Off topic: I love Elora. My better half is from Fergus.

On topic: congrats on your success!


----------



## donnajherren (Mar 7, 2013)

So far this month, sales are down somewhat from what they were this time last month.  But it's the gradual slide down from the last release in August, so I was totally expecting it.  I still feel pretty good about the month overall.


----------



## Adrian Howell (Feb 24, 2013)

Dead. In. The. Water.

Last spring, I was averaging about 200+ a month, which though small potatoes to some, was amazing for me as a first time writer. Never quite recovered from the summer slump, though. I'll be lucky to get 20 this month, I think, but it depends on how soon my new covers will be completed and when/if I'll be able to set my first book to perma-free.


----------



## Guest (Nov 18, 2013)

98 sales so far for the month.  Better than September but way down from October.  I think I'll get pretty close to what I had last month when it's all said and done.  Still leaps and bounds from where I was a few months back.


----------



## Guest (Nov 18, 2013)

Right around 5,000 last I was told. But that was a few days ago.


----------



## Bookside Manner (Aug 24, 2013)

The good news for me is that if I get 7 more sales, I'll make it to the 3,000 total sales milestone.


----------



## Incognita (Apr 3, 2011)

Definitely ahead of last month, thanks to an ENT Book of the Day for one of my fantasy romance titles. I have a BookBub 99¢ ad coming up on Wednesday, so I'm eagerly waiting to see what happens after that.


----------



## Sapphire (Apr 24, 2012)

The first half of November has been as slow as October. However, I now have my sequel published on Kindle (other venues to follow soon). I'm hoping that injects some energy.


----------



## Vaalingrade (Feb 19, 2013)

October was awesome, only to stumble abruptly at the start of November, even in terms of freebies.

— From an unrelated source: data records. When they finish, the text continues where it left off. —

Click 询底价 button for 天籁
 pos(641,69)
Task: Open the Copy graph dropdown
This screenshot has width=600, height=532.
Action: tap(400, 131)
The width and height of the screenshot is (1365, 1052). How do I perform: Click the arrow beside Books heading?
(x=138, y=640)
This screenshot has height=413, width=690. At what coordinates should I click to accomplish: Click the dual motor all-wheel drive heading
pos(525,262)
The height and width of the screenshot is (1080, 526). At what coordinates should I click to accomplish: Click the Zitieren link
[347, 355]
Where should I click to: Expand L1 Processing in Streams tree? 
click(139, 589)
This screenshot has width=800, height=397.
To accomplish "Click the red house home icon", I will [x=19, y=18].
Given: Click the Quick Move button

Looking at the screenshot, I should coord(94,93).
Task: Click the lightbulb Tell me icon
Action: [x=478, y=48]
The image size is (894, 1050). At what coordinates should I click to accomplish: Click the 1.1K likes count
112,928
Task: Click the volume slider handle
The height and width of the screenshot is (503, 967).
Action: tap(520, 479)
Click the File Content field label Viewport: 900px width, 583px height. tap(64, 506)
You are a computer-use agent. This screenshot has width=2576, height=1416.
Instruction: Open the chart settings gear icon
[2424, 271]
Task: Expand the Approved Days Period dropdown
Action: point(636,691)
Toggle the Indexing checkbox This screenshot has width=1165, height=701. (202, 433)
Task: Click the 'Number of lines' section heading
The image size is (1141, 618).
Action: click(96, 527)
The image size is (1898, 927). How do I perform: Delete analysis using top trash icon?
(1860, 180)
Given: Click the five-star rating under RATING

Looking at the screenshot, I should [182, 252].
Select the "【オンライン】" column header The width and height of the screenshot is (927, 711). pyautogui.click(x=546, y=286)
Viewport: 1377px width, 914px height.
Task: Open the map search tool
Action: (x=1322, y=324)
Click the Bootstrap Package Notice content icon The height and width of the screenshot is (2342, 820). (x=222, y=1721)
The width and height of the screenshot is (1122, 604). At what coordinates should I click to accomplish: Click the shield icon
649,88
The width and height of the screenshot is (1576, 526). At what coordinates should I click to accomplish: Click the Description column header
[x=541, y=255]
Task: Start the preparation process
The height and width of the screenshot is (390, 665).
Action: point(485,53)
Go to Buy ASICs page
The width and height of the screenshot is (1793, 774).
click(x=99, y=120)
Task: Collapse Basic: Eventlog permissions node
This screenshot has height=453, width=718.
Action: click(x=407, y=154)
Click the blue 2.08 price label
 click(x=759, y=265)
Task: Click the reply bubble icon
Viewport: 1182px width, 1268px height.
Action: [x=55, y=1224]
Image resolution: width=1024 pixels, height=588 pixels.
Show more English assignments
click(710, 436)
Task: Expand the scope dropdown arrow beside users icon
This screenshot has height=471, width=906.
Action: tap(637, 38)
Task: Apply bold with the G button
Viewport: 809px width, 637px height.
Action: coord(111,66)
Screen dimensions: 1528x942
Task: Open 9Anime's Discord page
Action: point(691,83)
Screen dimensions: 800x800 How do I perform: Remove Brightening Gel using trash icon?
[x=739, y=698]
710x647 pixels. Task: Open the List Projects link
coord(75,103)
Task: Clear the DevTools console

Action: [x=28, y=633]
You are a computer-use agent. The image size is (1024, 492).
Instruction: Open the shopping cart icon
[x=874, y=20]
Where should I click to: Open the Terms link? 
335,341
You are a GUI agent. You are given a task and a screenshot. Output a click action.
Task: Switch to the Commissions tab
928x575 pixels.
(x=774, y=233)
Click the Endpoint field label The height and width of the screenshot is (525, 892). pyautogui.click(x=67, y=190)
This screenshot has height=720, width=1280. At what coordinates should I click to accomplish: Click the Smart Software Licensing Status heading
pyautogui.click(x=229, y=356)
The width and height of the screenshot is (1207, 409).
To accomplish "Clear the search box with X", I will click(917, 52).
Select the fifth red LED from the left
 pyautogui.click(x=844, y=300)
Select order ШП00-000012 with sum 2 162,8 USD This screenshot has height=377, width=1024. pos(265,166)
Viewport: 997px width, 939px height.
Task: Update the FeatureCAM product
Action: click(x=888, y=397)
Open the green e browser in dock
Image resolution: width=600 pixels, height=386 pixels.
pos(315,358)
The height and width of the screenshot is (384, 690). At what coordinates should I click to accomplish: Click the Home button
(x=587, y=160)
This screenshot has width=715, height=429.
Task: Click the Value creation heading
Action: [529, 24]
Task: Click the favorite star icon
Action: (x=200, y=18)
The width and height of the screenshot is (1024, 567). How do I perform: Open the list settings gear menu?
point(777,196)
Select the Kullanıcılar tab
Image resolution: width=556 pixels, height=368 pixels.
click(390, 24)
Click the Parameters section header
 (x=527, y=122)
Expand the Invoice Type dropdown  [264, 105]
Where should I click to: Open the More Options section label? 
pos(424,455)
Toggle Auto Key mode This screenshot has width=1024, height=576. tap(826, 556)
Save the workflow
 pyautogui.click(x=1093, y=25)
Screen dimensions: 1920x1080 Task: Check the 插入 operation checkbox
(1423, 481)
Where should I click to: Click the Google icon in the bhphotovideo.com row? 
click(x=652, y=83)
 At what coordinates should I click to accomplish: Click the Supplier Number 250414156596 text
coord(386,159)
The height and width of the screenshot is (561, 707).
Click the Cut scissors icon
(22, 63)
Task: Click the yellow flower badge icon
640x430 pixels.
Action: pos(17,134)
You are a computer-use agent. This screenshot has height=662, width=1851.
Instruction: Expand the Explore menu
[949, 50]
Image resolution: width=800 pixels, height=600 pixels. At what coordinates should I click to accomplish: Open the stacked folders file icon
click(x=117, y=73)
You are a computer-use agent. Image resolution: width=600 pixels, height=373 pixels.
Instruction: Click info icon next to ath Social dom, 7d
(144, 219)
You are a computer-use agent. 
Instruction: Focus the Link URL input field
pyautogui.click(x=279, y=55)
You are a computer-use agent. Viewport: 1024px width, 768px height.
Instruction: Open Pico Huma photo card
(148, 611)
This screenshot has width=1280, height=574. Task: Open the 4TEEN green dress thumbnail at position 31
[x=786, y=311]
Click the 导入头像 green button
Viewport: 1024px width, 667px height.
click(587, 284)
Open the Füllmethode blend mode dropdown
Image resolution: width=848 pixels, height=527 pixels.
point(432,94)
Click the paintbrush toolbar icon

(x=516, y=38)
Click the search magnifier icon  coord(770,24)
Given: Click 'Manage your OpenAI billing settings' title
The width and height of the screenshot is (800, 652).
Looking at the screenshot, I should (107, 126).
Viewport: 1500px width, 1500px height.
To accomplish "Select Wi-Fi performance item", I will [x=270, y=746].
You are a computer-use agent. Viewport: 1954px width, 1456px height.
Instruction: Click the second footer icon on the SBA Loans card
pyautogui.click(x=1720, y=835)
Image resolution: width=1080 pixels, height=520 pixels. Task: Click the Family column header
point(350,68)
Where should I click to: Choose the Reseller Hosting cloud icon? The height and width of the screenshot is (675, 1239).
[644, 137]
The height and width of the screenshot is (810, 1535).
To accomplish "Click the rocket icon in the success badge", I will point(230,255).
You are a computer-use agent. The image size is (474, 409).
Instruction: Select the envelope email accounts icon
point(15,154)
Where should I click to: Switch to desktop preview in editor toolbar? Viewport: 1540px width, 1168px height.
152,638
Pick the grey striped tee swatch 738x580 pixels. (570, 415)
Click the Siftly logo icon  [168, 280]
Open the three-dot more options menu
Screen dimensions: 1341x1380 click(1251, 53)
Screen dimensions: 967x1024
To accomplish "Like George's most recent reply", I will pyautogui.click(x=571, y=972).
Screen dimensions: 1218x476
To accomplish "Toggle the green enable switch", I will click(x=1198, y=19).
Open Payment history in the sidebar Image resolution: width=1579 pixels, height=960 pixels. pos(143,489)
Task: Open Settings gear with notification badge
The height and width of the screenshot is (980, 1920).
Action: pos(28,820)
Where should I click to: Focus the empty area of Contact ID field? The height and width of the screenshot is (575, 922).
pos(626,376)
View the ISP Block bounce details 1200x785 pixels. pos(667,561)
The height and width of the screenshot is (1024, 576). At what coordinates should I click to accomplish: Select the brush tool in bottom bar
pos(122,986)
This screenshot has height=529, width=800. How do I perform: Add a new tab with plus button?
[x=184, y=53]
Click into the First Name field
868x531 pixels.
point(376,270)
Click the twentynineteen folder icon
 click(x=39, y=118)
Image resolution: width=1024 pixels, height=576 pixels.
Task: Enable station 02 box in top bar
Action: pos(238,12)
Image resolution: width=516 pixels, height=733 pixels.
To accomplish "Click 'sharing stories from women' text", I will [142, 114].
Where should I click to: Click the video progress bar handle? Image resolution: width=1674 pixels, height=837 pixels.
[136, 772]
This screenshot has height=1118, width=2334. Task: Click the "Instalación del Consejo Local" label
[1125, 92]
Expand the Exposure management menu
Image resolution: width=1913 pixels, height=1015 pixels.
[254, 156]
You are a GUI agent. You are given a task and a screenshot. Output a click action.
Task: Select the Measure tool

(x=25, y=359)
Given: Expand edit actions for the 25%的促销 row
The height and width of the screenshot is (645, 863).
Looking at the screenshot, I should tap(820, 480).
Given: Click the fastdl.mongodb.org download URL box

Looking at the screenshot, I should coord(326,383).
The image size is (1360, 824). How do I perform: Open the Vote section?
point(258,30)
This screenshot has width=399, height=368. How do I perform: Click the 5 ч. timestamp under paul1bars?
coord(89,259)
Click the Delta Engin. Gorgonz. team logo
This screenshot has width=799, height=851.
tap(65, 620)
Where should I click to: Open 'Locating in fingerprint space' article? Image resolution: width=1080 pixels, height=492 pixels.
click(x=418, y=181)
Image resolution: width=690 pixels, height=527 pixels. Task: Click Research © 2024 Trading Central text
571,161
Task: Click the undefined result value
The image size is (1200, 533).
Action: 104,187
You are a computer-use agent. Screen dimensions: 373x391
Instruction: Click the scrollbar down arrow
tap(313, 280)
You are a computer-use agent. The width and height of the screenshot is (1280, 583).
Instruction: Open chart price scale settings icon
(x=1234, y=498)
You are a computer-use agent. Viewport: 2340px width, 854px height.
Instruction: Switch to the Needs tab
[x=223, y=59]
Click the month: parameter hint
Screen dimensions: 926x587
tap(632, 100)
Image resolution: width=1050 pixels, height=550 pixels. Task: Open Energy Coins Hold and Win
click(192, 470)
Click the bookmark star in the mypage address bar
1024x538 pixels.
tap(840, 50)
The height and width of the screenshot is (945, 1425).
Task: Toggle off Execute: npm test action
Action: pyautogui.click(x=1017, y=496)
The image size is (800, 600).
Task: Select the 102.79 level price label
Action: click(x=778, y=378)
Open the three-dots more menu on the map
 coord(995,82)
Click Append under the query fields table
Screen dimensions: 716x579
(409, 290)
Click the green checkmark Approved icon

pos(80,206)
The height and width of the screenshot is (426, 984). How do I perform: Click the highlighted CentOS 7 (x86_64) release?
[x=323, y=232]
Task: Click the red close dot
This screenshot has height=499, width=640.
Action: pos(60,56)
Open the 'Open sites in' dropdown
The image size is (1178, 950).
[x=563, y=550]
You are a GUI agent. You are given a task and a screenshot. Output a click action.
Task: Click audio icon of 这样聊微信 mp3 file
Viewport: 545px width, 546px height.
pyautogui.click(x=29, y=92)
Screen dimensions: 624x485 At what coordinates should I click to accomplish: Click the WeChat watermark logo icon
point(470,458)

Oddly, D2D suddenly came to life, especially B&N, which I only switched over to D2D last week and yet has now sold more then I have there in all the time I had it pubbed through Nook.

I've got a flurry of releases waiting in hyperspace to spam at the end of the month, so we'll see what happens there. I haven't had a new release in six months.

Meanwhile, with the end of the webserial Worm, there are a ton of superhero weblit fans looking for a fix--and guess who has been waiting for them with open arms and a sidebar full of books to sell?


----------



## Sharon Cummin (Mar 19, 2013)

November has been decent for me. I am hoping December and January rock!


----------



## Maia Sepp Ross (May 10, 2013)

Ardin said:


> Awesome! You have to come by our restaurant next time you're around. Box Social in Elora!


Woo! I'd love that.


----------



## hardnutt (Nov 19, 2010)

Adrian Howell said:


> Dead. In. The. Water.
> 
> Last spring, I was averaging about 200+ a month, which though small potatoes to some, was amazing for me as a first time writer. Never quite recovered from the summer slump, though. I'll be lucky to get 20 this month, I think, but it depends on how soon my new covers will be completed and when/if I'll be able to set my first book to perma-free.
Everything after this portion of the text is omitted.